The default replay buffer used in DDPG algorithm samples each data uniformly.  
We will replace this replay buffer with PrioritizedReplayBuffer which samples data according to the priority(importance) of the data.

In [None]:
class PrioritizedReplayBufferBuilder(ReplayBufferBuilder):
    def build_replay_buffer(self,  # type: ignore[override]
                            env_info: EnvironmentInfo,
                            algorithm_config: A.DDPGConfig,
                            **kwargs) -> ReplayBuffer:
        return RB.PrioritizedReplayBuffer(capacity=algorithm_config.replay_buffer_size)

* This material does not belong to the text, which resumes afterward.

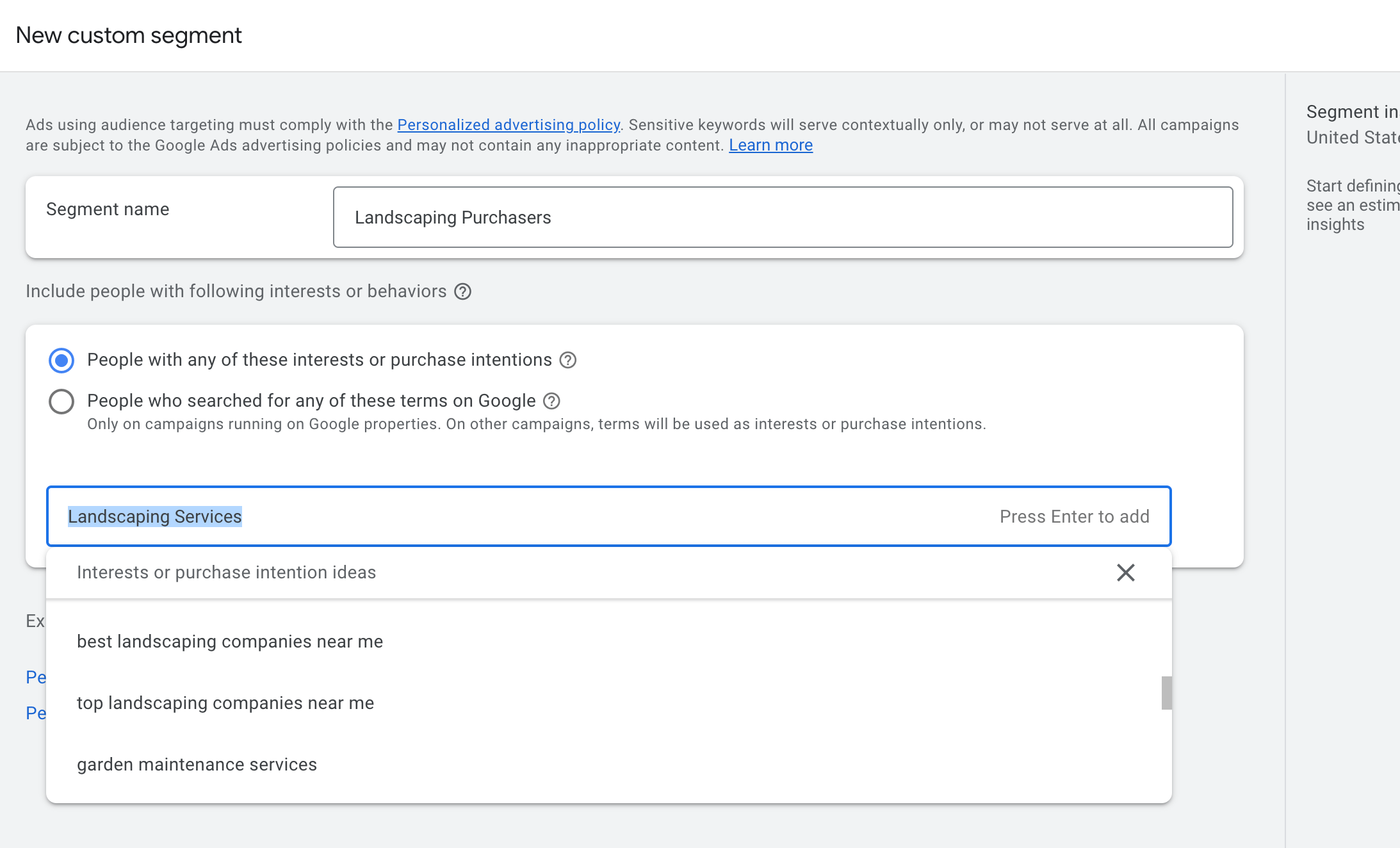
Task: Click the Segment name input field
Action: (783, 217)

## Preparation of Algorithm

We are almost ready to start the training. Finally, let's setup the DDPG algorithm.  
Here, we provide the ReplayBufferBuilder that we just implemented to replace the default buffer. 

In [None]:
config = A.DDPGConfig(gpu_id=0, start_timesteps=500)

In [None]:
ddpg = A.DDPG(
    env_or_env_info=env,
    config=config,
    replay_buffer_builder=PrioritizedReplayBufferBuilder()
)

## Preparation of Hook (optional)

We append RenderHook to visually check the training status.​ This step is optional.  
This hook may slow down the training.

In [None]:
render_hook = RenderHook(env=env)

In [None]:
ddpg.set_hooks([render_hook])

## Run the training

The training takes time (10-20 min).  
After 10-20 min, you will see the agent swinging up the pendulum.

In [None]:
ddpg.train(env, total_iterations=50000)